*** Opening TASK DATA ***

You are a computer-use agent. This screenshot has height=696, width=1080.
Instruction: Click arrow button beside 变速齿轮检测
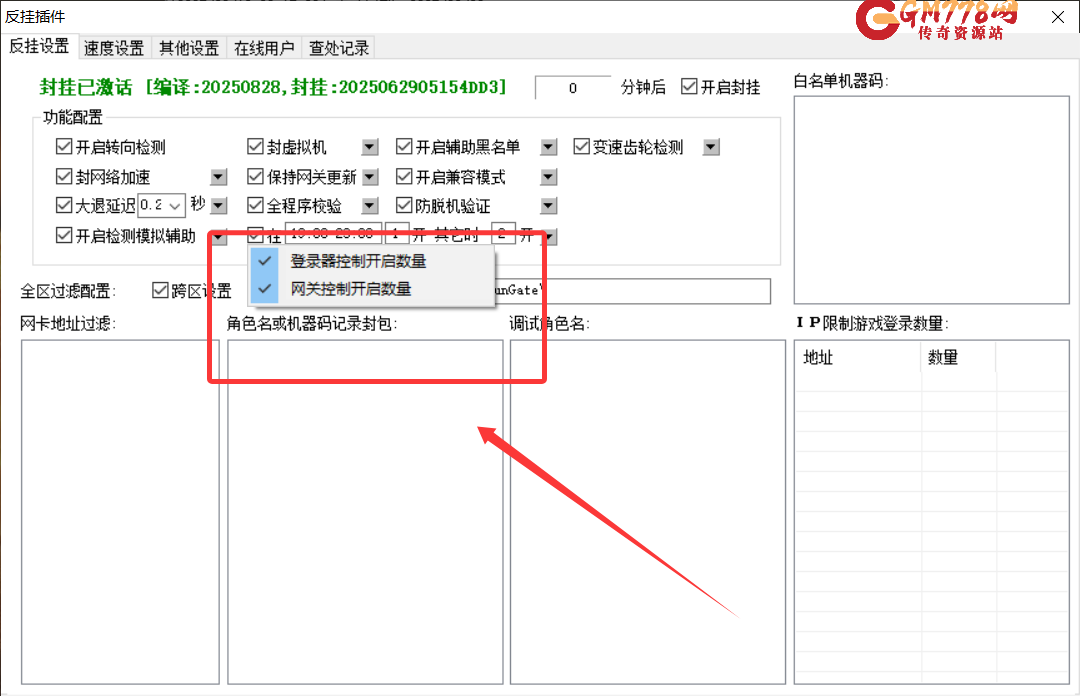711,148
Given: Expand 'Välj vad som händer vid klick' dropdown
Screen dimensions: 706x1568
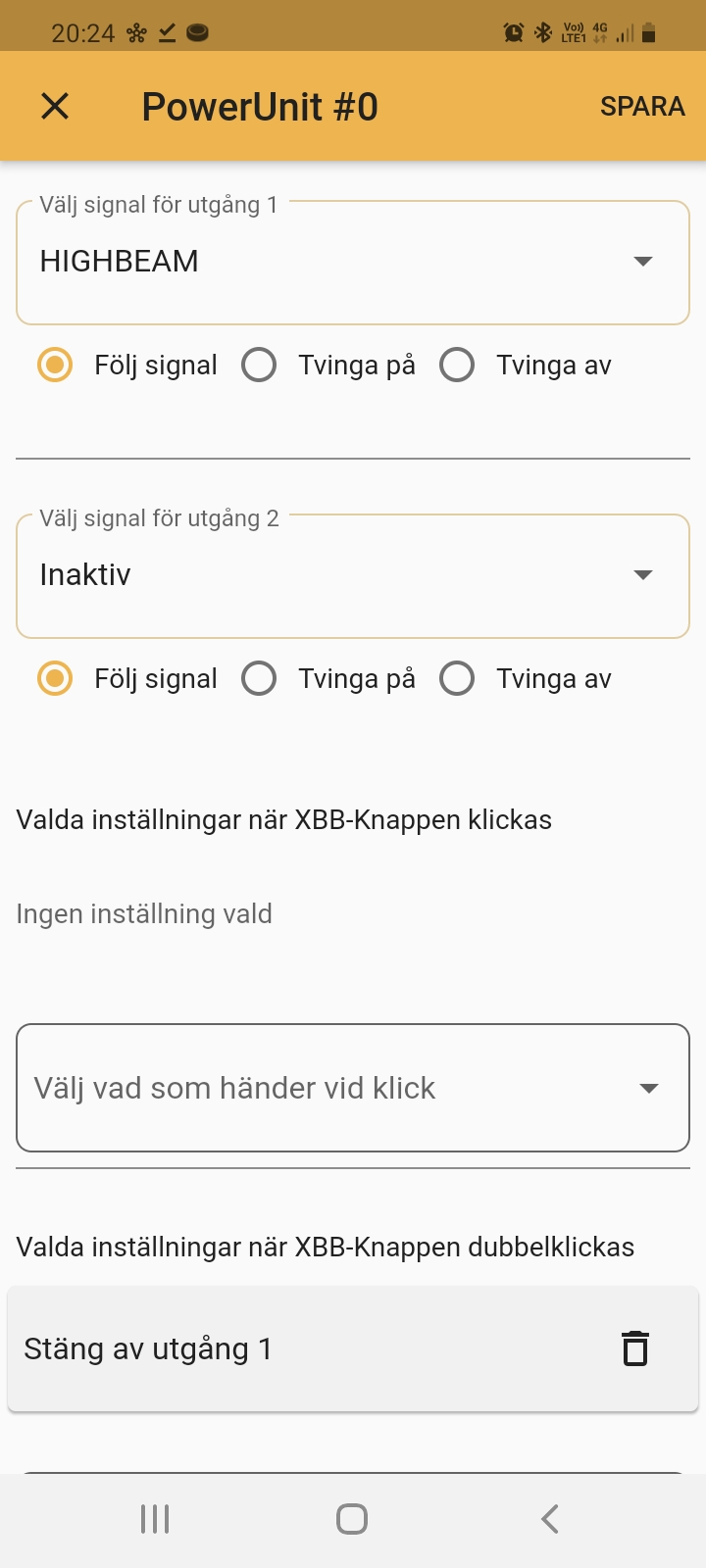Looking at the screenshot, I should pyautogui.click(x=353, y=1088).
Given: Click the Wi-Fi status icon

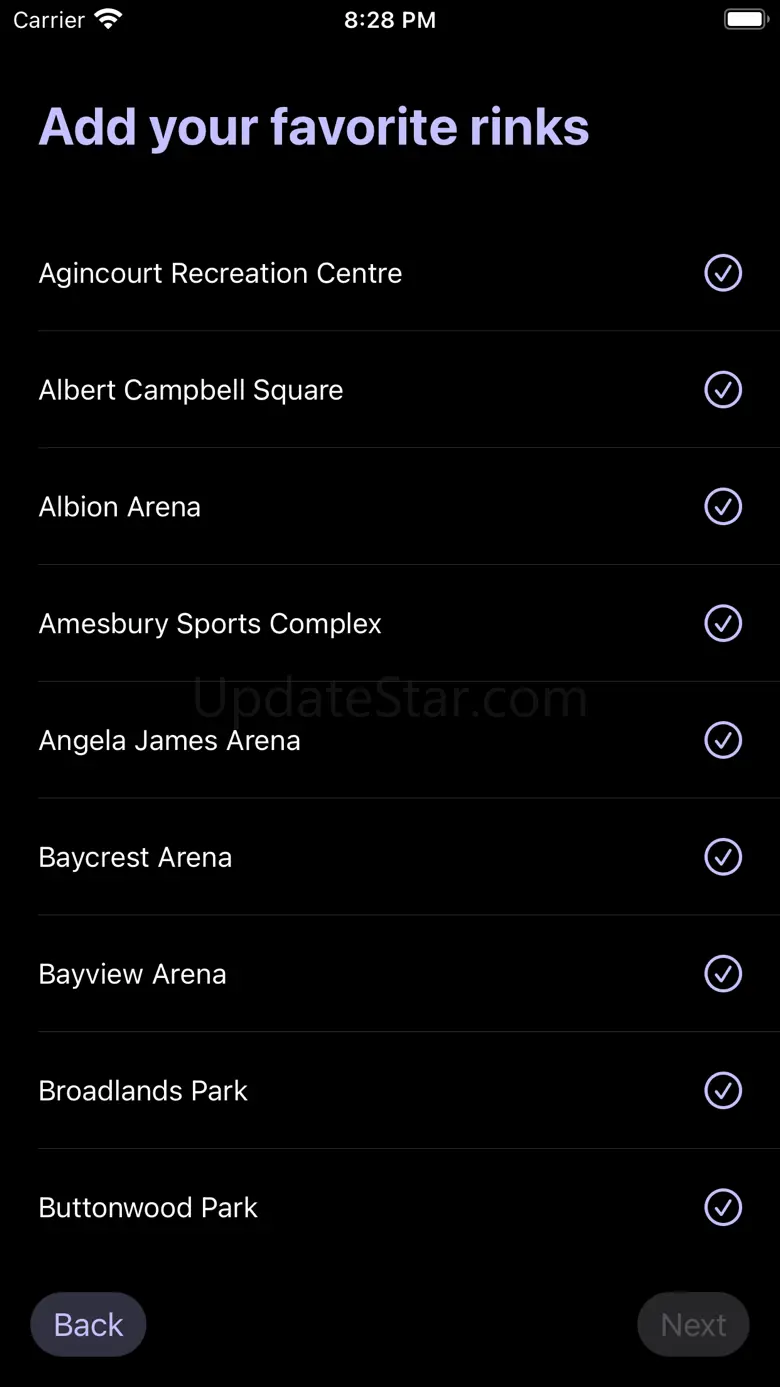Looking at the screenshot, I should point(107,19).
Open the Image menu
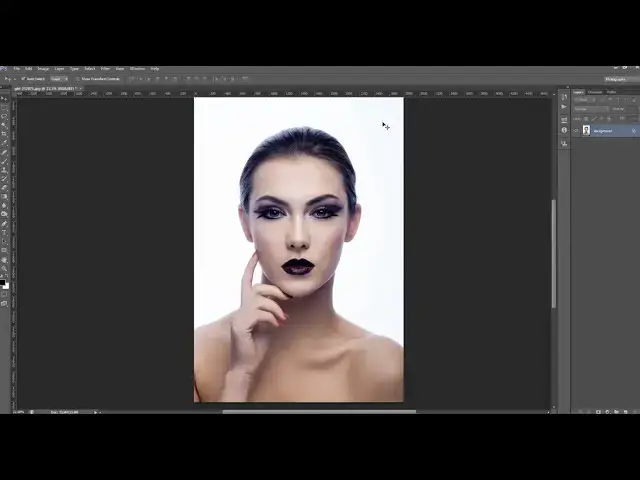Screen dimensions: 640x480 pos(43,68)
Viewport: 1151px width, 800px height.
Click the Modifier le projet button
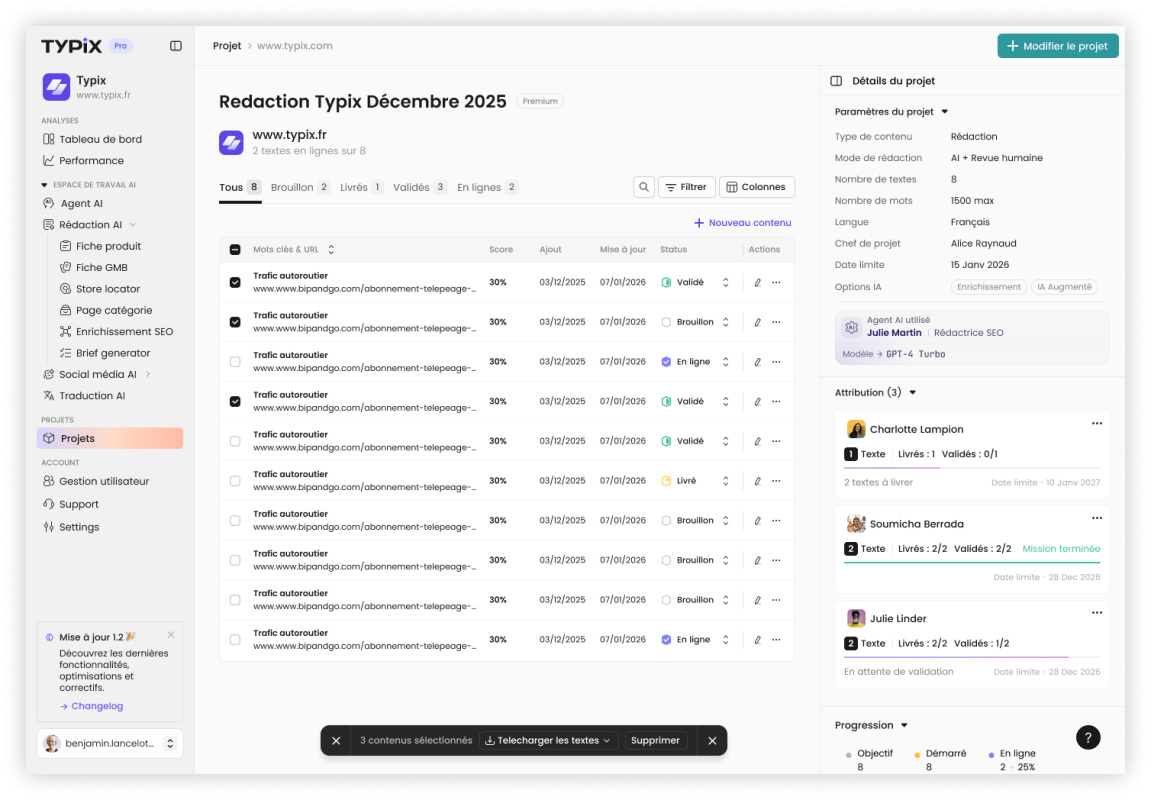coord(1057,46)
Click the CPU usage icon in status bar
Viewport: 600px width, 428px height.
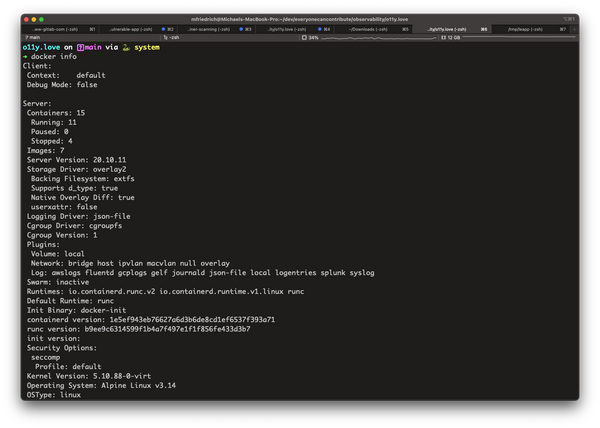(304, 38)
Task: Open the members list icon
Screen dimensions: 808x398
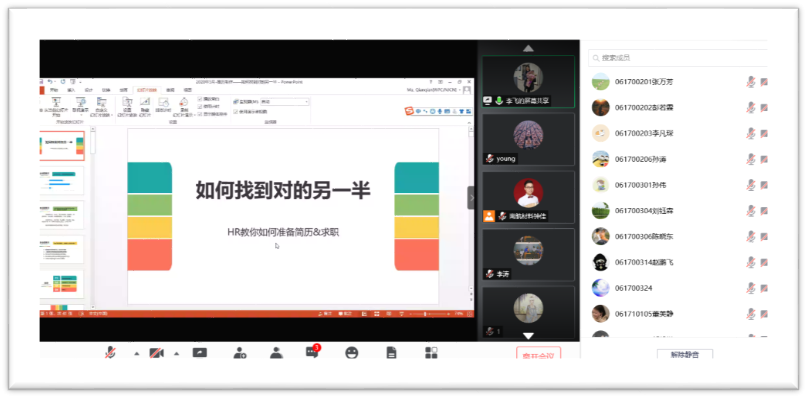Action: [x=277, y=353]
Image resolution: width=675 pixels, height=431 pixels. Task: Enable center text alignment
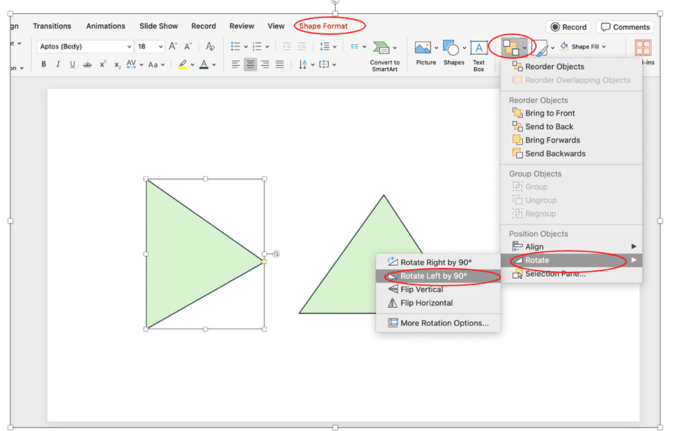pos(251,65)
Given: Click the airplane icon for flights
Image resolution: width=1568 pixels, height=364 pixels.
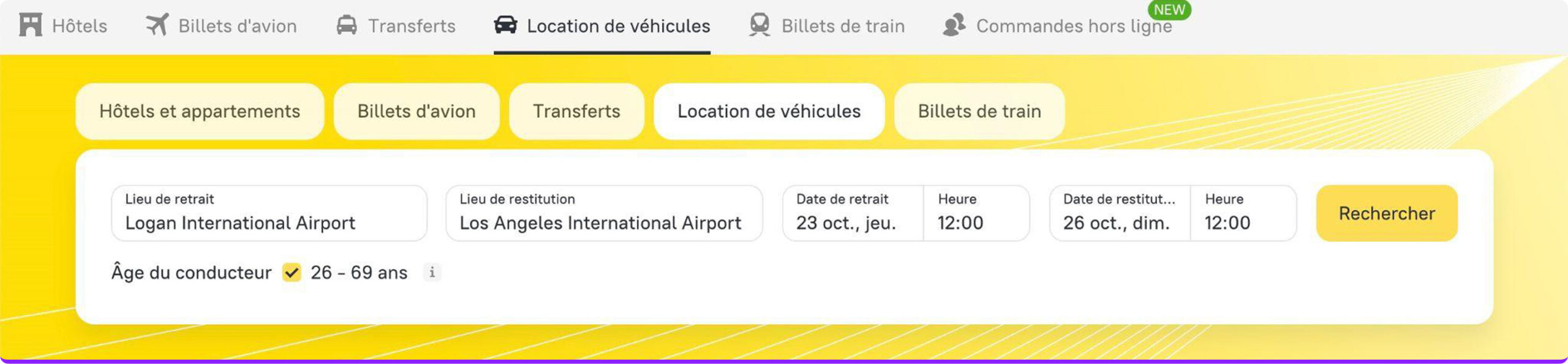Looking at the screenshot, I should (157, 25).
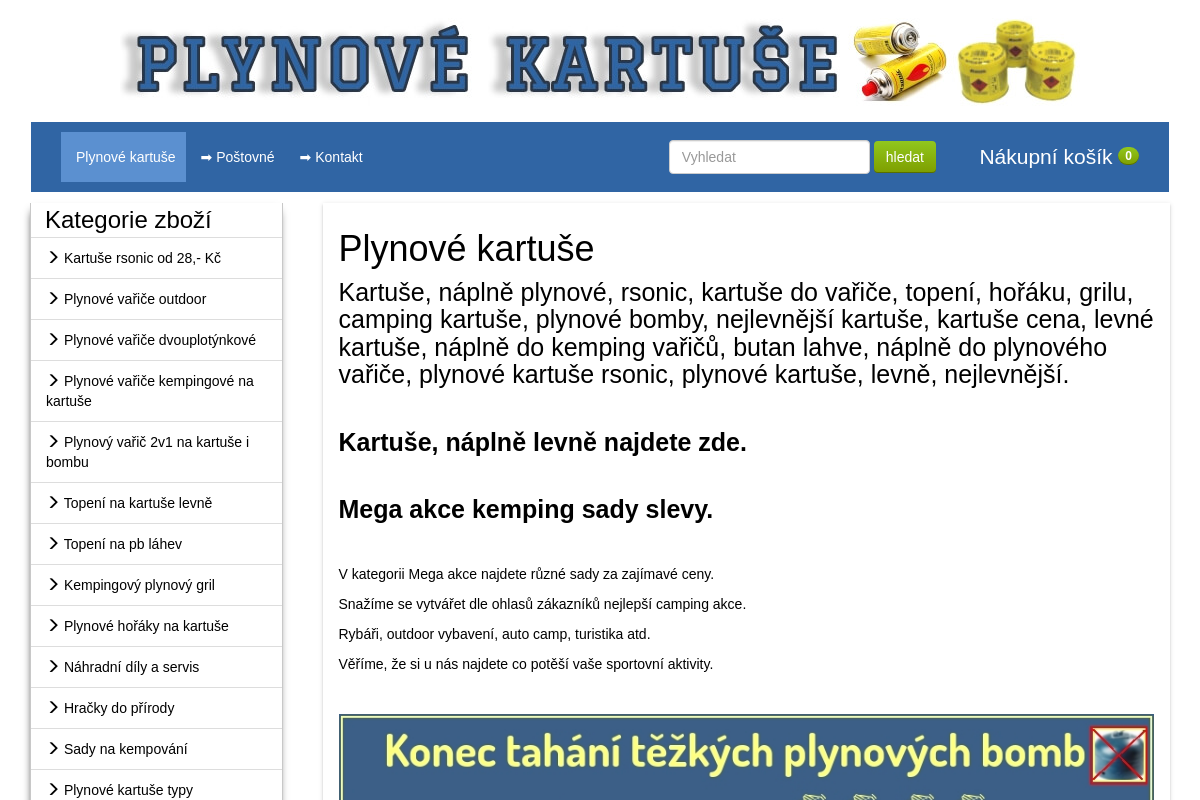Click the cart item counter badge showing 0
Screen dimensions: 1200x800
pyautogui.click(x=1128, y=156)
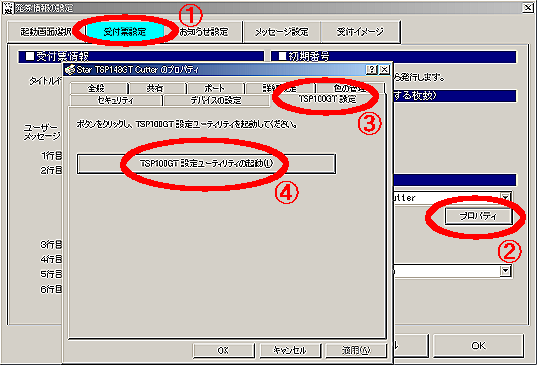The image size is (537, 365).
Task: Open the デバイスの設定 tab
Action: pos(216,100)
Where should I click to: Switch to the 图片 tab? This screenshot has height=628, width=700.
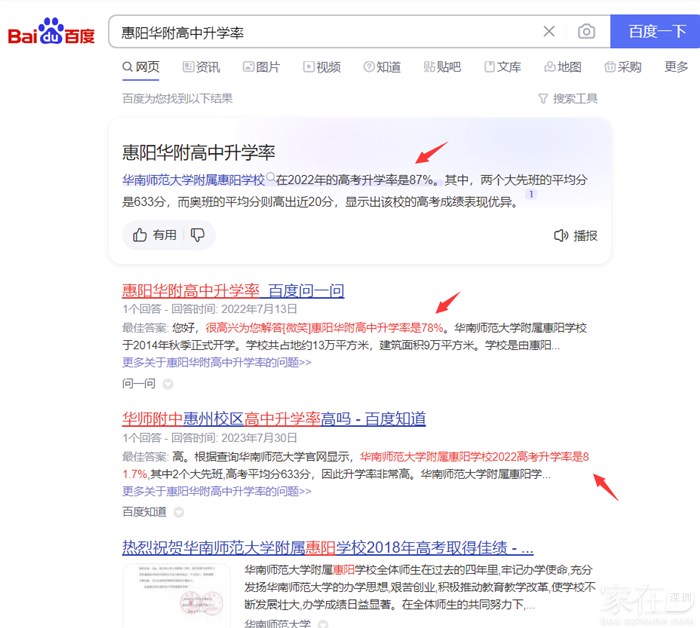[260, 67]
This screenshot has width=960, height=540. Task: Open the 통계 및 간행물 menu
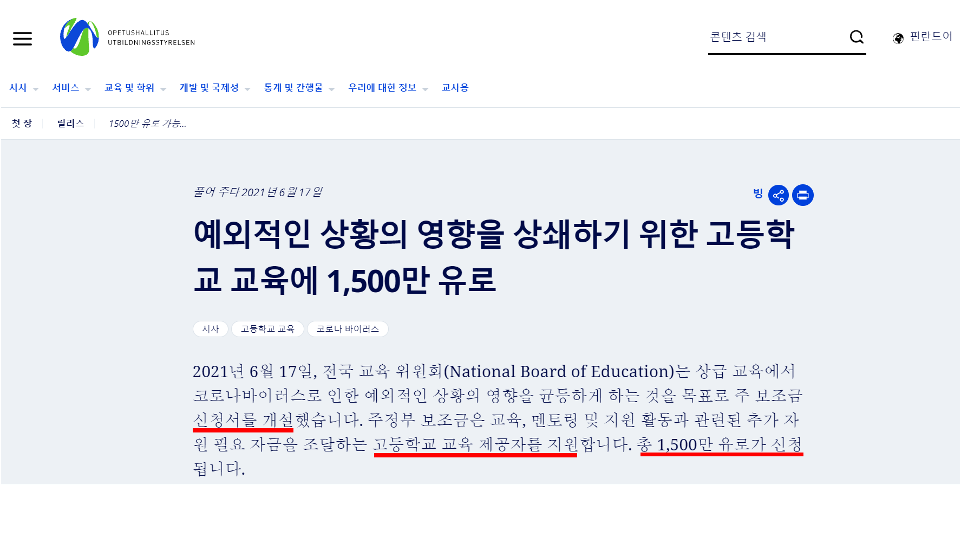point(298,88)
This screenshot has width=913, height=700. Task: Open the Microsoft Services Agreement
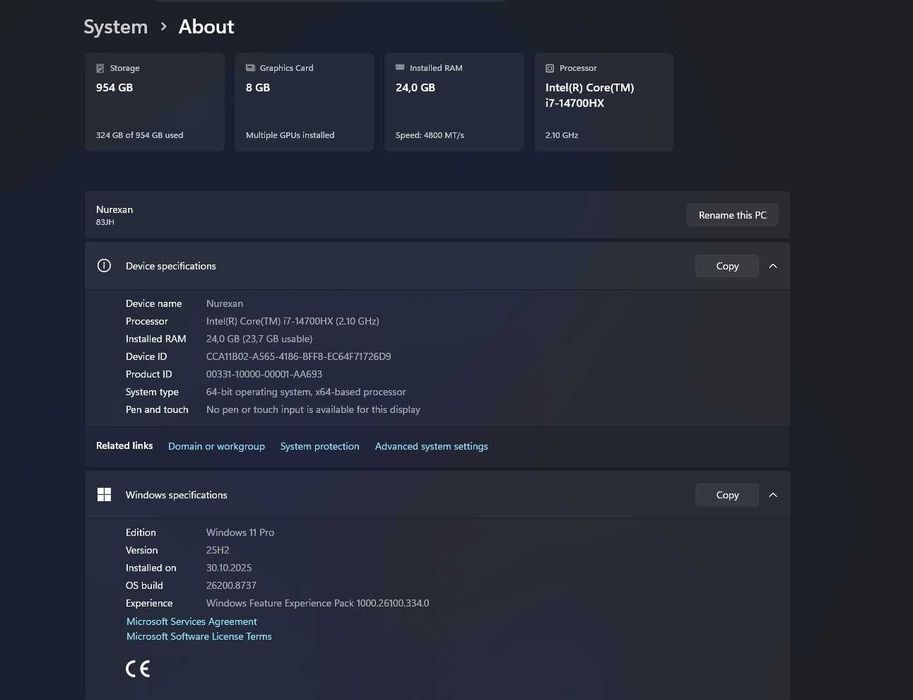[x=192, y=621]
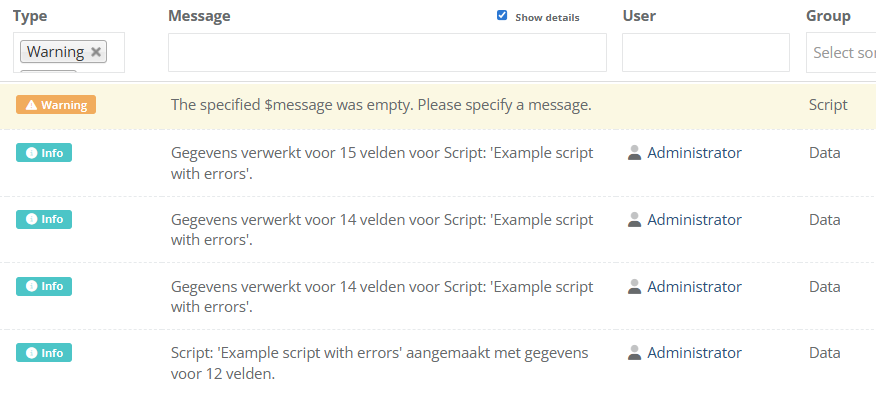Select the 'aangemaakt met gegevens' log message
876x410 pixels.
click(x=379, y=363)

*** Closing TASK DATA ***

▶ **PROBLEM**
The records above are to be copied exactly, without their pictures.

▶ **ANSWER SPACE**
You are a computer-use agent. This screenshot has height=696, width=1080.
Instruction: Click arrow button beside 变速齿轮检测
711,148
Given: Expand 'Välj vad som händer vid klick' dropdown
Screen dimensions: 706x1568
Looking at the screenshot, I should pyautogui.click(x=353, y=1088).
Given: Click the Wi-Fi status icon

Looking at the screenshot, I should point(107,19).
Open the Image menu
Screen dimensions: 640x480 pos(43,68)
Viewport: 1151px width, 800px height.
Click the Modifier le projet button
coord(1057,46)
Click the CPU usage icon in status bar
Viewport: 600px width, 428px height.
(304, 38)
Task: Open the members list icon
Screen dimensions: 808x398
Action: [x=277, y=353]
Image resolution: width=675 pixels, height=431 pixels. Task: Enable center text alignment
pos(251,65)
Given: Click the airplane icon for flights
Image resolution: width=1568 pixels, height=364 pixels.
Looking at the screenshot, I should (157, 25).
Click the cart item counter badge showing 0
Screen dimensions: 1200x800
pyautogui.click(x=1128, y=156)
The image size is (537, 365).
Task: Open the デバイスの設定 tab
Action: pos(216,100)
Where should I click to: Switch to the 图片 tab? This screenshot has height=628, width=700.
[260, 67]
This screenshot has width=960, height=540. Task: Open the 통계 및 간행물 menu
point(298,88)
This screenshot has width=913, height=700. Task: Open the Microsoft Services Agreement
[x=192, y=621]
Select the 'aangemaakt met gegevens' log message
876x410 pixels.
click(x=379, y=363)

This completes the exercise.